* [TASK DESCRIPTION] Write out the lines of the listing below without any changes, starting at the line that contains "Where should I click to: Check" and ending at the line that contains "coord(145,236)".

(Source data)
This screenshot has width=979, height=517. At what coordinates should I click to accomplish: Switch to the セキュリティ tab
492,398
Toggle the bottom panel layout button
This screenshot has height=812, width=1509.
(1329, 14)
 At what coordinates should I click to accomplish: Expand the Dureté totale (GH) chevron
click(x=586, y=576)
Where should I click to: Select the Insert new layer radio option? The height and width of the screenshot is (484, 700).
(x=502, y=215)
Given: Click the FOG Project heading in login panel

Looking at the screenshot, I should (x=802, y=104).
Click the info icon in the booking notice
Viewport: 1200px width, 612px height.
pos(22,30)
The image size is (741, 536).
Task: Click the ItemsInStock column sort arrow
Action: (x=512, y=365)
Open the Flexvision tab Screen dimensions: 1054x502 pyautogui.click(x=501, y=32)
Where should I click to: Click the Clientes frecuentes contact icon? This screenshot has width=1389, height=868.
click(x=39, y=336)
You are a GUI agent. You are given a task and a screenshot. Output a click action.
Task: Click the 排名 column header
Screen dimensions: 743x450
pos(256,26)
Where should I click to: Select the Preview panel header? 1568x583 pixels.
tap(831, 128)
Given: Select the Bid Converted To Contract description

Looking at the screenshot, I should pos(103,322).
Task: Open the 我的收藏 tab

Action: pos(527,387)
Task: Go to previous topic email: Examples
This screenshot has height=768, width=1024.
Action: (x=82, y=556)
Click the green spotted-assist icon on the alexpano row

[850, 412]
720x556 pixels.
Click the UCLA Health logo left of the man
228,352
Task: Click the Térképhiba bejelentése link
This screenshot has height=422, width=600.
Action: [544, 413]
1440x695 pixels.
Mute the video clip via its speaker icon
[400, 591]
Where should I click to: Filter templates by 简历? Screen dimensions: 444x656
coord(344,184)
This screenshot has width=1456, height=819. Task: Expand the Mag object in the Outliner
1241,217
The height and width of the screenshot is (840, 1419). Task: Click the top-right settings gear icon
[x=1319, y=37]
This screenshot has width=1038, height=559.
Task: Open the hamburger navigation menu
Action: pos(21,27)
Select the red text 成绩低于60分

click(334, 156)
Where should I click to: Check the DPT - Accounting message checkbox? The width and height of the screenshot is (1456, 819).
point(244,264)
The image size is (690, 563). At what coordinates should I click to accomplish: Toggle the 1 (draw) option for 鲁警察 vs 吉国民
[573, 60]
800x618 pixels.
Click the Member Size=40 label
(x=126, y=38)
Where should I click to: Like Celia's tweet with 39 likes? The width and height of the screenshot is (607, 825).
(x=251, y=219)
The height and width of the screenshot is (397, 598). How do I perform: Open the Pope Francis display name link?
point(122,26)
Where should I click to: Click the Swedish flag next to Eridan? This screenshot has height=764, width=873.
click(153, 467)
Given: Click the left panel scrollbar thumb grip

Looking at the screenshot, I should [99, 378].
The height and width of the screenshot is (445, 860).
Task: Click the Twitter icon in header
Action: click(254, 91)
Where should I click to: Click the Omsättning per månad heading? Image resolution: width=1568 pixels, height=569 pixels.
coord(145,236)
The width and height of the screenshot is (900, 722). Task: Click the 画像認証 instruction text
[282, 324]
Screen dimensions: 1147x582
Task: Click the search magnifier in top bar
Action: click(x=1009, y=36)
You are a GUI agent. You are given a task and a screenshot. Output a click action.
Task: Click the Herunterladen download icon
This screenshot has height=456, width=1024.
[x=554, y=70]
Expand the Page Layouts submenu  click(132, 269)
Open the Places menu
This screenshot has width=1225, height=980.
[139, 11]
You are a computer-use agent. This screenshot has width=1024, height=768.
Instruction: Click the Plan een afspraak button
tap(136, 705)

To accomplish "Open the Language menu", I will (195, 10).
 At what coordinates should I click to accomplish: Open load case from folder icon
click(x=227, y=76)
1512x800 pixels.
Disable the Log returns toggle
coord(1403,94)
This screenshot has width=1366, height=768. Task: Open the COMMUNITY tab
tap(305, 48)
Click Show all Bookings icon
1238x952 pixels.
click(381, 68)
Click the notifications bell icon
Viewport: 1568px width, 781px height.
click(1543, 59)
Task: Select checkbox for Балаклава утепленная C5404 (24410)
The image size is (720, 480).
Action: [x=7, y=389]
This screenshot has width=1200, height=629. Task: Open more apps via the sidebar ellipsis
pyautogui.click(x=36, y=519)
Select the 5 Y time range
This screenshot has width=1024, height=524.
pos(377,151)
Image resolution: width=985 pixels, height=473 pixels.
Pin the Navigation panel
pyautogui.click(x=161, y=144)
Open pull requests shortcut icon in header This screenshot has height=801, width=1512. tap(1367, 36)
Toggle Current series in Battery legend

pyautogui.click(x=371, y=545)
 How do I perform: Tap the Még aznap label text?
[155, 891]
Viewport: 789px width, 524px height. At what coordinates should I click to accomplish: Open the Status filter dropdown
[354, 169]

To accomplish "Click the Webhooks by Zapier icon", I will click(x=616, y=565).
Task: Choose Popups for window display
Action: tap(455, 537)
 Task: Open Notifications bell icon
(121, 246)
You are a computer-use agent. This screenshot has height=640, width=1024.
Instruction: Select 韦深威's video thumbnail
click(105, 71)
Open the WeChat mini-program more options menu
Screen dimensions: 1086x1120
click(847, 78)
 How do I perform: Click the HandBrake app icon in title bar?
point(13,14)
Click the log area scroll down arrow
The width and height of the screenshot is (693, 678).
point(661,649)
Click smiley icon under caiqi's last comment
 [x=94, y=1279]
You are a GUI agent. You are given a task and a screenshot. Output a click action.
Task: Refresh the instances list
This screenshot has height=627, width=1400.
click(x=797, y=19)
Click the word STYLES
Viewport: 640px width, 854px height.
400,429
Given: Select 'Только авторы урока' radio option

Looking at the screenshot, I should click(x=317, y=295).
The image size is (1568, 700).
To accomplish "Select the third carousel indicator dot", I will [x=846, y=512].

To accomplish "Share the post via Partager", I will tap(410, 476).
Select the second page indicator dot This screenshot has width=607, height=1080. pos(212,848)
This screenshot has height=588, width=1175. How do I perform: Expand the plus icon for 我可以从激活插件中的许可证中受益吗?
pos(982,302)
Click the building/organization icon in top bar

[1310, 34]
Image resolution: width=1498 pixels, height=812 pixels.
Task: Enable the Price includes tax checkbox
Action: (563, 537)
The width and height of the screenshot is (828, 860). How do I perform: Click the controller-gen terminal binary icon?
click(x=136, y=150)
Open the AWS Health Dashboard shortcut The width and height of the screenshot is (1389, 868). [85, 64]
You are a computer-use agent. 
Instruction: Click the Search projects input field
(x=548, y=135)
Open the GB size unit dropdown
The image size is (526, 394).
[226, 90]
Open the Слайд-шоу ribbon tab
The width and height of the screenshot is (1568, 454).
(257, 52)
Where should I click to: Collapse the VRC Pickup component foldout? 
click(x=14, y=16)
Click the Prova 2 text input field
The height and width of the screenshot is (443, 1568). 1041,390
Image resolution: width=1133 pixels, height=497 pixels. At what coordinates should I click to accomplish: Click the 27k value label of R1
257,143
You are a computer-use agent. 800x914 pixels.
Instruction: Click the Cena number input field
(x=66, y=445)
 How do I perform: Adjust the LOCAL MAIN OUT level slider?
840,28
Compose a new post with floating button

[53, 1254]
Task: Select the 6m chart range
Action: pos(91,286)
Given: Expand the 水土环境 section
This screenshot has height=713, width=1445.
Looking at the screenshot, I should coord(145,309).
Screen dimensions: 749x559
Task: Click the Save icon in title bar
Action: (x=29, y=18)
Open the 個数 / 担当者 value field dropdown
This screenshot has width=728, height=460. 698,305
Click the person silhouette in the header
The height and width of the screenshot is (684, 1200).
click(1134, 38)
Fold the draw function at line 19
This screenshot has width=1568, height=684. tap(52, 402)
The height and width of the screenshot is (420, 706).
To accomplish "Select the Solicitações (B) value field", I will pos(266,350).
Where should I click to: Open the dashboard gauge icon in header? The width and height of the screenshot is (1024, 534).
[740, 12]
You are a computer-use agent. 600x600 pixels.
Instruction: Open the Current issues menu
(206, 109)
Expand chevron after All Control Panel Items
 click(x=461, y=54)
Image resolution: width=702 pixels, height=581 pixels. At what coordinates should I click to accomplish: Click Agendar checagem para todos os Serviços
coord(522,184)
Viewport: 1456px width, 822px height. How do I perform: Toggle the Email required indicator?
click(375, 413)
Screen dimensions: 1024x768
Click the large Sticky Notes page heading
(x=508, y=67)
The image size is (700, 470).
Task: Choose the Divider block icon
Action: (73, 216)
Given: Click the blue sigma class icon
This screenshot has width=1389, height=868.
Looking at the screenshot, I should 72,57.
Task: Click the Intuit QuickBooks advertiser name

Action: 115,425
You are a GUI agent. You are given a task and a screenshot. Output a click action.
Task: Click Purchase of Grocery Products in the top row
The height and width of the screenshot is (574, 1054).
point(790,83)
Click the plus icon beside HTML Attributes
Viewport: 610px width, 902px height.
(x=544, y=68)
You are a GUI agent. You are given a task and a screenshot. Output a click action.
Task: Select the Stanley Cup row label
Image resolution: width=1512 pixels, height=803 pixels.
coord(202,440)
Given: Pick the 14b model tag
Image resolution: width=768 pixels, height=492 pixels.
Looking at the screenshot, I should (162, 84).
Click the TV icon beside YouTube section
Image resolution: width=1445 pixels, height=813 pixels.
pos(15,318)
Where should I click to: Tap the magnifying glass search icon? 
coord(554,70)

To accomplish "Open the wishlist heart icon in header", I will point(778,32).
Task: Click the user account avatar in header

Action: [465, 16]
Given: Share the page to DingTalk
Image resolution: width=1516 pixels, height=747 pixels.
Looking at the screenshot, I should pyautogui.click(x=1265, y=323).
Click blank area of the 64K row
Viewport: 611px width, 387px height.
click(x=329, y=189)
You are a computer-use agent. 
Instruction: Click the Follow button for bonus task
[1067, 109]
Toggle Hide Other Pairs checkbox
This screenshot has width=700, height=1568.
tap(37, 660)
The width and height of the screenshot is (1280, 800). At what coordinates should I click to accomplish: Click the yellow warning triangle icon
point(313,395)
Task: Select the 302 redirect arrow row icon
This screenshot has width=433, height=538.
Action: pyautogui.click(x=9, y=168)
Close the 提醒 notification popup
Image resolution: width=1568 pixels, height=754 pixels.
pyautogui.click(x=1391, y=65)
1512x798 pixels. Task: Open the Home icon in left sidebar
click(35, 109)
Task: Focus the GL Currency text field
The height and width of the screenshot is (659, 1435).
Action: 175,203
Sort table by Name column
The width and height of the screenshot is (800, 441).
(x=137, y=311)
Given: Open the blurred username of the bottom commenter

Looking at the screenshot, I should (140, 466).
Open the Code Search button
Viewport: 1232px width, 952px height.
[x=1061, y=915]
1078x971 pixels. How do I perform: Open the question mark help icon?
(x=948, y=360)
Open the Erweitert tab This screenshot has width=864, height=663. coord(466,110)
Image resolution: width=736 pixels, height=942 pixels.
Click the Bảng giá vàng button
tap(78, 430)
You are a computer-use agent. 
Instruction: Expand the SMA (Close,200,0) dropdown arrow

* [SOLUTION FOR THIS PROBLEM]
Where should I click to: Check the DPT - Accounting message checkbox? The width and height of the screenshot is (1456, 819).
point(244,264)
The image size is (690, 563). At what coordinates should I click to accomplish: Toggle the 1 (draw) option for 鲁警察 vs 吉国民
[573, 60]
800x618 pixels.
Click the Member Size=40 label
(x=126, y=38)
Where should I click to: Like Celia's tweet with 39 likes? The width and height of the screenshot is (607, 825).
(x=251, y=219)
The height and width of the screenshot is (397, 598). How do I perform: Open the Pope Francis display name link?
point(122,26)
Where should I click to: Click the Swedish flag next to Eridan? This screenshot has height=764, width=873.
click(153, 467)
Given: Click the left panel scrollbar thumb grip

Looking at the screenshot, I should [99, 378].
The height and width of the screenshot is (445, 860).
Task: Click the Twitter icon in header
Action: click(254, 91)
Where should I click to: Click the Omsättning per månad heading? Image resolution: width=1568 pixels, height=569 pixels.
coord(145,236)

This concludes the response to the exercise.